### AIM OF THE TASK:
From start to end, write out the following data exactly, apart from its images.

Stored data
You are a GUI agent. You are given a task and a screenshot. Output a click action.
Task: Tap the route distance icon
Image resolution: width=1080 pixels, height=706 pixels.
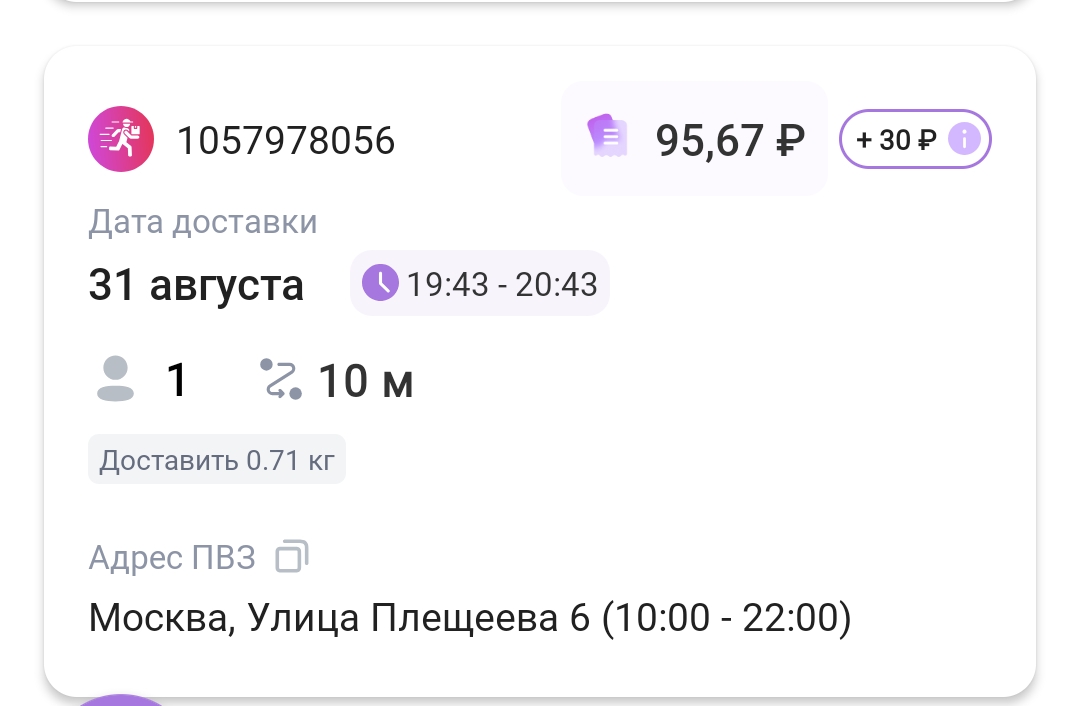(281, 380)
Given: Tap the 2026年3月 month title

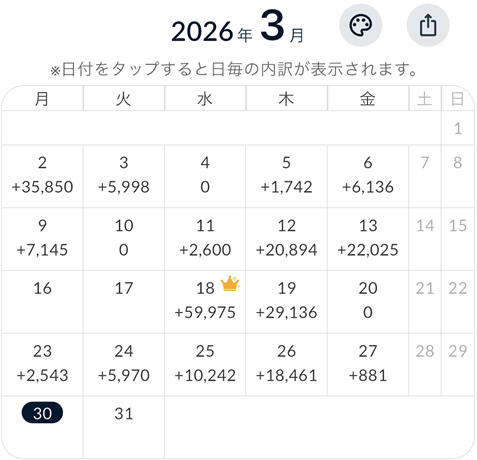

### PROBLEM SOLUTION:
You are a GUI agent. You are given a task and a screenshot. Output a click action.
Task: Tap the route distance icon
Image resolution: width=1080 pixels, height=706 pixels.
(281, 380)
Given: Tap the 2026年3月 month title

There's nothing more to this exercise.